■ Supplied text:
Empty shells from the Ostermundigen firing range swissinfo.ch

Switzerland is earmarking nearly a billion francs to clean up soil contaminated by heavy metals leached from spent bullets.

For a country that has not been to war in its modern history, it comes as a surprise at first to learn that the ground is pumped full of lead – up to 40,000 tons of it.

Manuel Schiffmann takes a baseball-size clump of heavy metal from a large bin. The expert for brownfield site cleanups says it is pure lead, extracted from the earth directly behind a small arms firing range target.

Schiffmann’s company, Marti AG, is hard at work removing, layer by layer, the contaminated soil on the grounds of a former range in Ostermundigen, just outside Bern.

It’s estimated that alone at this 170,000 m² site – which was one of Switzerland’s largest when it was in operation – around 270 tons of lead was fired into the earth in and around the targets, as well as into the forest on the hill high above. A large swathe of trees was cleared to get at it.

“I don’t know why they weren’t better shots,” Schiffmann says, with a hint of gallows humour.

According to the Federal Environment Office, these facilities nationwide are responsible for putting twice as much lead into the environment as the combined output from traffic, industry and business. And unlike the situation in many other nations, most Swiss ranges are or were located in densely populated areas.

Bullet butts

Discussions began in the 1970s on the introduction of new systems of “butts” or “backstops” to prevent the bullets from entering the ground. But it has only been in the last few years that communities and cantons have been under pressure to bite the bullet and take action.

The federal government has promised to cover 40 per cent of the costs of extracting the heavy metals from the soil around the targets. This is mostly lead and antimony – the latter a water-soluble metal that poses a great threat to ground water.

To be eligible for the funds, the local authorities were meant to either put the firing ranges out of service or install environmentally friendly backstops by November 2008.

The clean-up has been estimated at SFr600 million ($584 million) for the 4,000 targets that are no longer in use, and SFr300 million for the 2,000 still in operation.

Moving target

However, parliament approved a motion last year to postpone the deadline to 2012 for the sites where there is a danger the heavy metals may have leached into the groundwater – amounting to ten to 20 per cent of targets – and 2020 for all others.

One of the most vociferous critics of the decision to delay the move is Josef Lang, a Green parliamentarian and high-profile member of the Group for Switzerland without an Army (GsoA).

Lang says that Swiss politicians have always been quick to defend the Swiss militia army system, which requires each man on active duty or in the reserves to do target practice.

Fatherland destroyed

“They are seen as defenders of the fatherland, but as we now realise, they are a threat to the fatherland because they are destroying the land of our fathers,” Lang told swissinfo.ch.

At present, nearly 200,000 men sling their army-issue rifles over their shoulders at least once a year and head out to their local firing ranges.

■ Supplied entries:
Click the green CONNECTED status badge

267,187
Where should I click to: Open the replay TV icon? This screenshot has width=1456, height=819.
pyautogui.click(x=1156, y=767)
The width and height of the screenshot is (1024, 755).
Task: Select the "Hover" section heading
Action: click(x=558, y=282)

■ Written problem A: In the firing-range article, how much lead is estimated to have been fired into the earth at the Ostermundigen site?
■ Written problem B: Transcribe the passage of the firing-range article that starts with the words "The federal government" and finishes with "by November 2008.".

■ Complete answer A: Around 270 tons.

■ Complete answer B:
The federal government has promised to cover 40 per cent of the costs of extracting the heavy metals from the soil around the targets. This is mostly lead and antimony – the latter a water-soluble metal that poses a great threat to ground water.

To be eligible for the funds, the local authorities were meant to either put the firing ranges out of service or install environmentally friendly backstops by November 2008.